-- Data listing follows --

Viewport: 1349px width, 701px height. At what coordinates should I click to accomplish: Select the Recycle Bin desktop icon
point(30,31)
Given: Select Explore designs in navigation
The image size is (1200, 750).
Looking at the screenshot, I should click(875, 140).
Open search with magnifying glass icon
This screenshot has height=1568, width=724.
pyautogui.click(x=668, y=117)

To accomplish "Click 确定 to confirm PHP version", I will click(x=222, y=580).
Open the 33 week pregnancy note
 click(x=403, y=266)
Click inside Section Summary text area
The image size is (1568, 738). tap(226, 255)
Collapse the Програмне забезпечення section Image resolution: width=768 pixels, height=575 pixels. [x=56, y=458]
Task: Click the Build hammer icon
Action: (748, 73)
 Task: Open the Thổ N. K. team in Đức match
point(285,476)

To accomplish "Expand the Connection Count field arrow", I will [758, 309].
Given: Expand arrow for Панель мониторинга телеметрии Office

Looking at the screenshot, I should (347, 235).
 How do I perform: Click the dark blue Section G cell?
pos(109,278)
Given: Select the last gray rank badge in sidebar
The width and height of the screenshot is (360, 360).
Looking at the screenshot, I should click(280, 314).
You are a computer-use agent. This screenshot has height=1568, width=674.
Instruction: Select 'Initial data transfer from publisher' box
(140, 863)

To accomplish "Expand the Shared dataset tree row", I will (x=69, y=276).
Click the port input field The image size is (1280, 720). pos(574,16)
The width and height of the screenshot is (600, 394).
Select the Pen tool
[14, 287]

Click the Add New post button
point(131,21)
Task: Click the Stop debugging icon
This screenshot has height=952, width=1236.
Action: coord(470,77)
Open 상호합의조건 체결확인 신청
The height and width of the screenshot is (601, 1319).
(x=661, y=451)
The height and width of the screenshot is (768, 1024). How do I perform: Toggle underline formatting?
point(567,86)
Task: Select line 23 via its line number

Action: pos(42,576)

-- Data listing concluded --

- What is required: Each entry in the listing is to be output exactly as given.

- Response for this exercise:
Viewport: 1349px width, 701px height. At what coordinates should I click to accomplish: Select the Recycle Bin desktop icon
point(30,31)
Given: Select Explore designs in navigation
The image size is (1200, 750).
Looking at the screenshot, I should click(875, 140).
Open search with magnifying glass icon
This screenshot has height=1568, width=724.
pyautogui.click(x=668, y=117)

To accomplish "Click 确定 to confirm PHP version", I will click(x=222, y=580).
Open the 33 week pregnancy note
 click(x=403, y=266)
Click inside Section Summary text area
The image size is (1568, 738). tap(226, 255)
Collapse the Програмне забезпечення section Image resolution: width=768 pixels, height=575 pixels. [x=56, y=458]
Task: Click the Build hammer icon
Action: (748, 73)
 Task: Open the Thổ N. K. team in Đức match
point(285,476)

To accomplish "Expand the Connection Count field arrow", I will [758, 309].
Given: Expand arrow for Панель мониторинга телеметрии Office

Looking at the screenshot, I should (347, 235).
 How do I perform: Click the dark blue Section G cell?
pos(109,278)
Given: Select the last gray rank badge in sidebar
The width and height of the screenshot is (360, 360).
Looking at the screenshot, I should click(280, 314).
You are a computer-use agent. This screenshot has height=1568, width=674.
Instruction: Select 'Initial data transfer from publisher' box
(140, 863)

To accomplish "Expand the Shared dataset tree row", I will (x=69, y=276).
Click the port input field The image size is (1280, 720). pos(574,16)
The width and height of the screenshot is (600, 394).
Select the Pen tool
[14, 287]

Click the Add New post button
point(131,21)
Task: Click the Stop debugging icon
This screenshot has height=952, width=1236.
Action: coord(470,77)
Open 상호합의조건 체결확인 신청
The height and width of the screenshot is (601, 1319).
(x=661, y=451)
The height and width of the screenshot is (768, 1024). How do I perform: Toggle underline formatting?
point(567,86)
Task: Select line 23 via its line number

Action: pos(42,576)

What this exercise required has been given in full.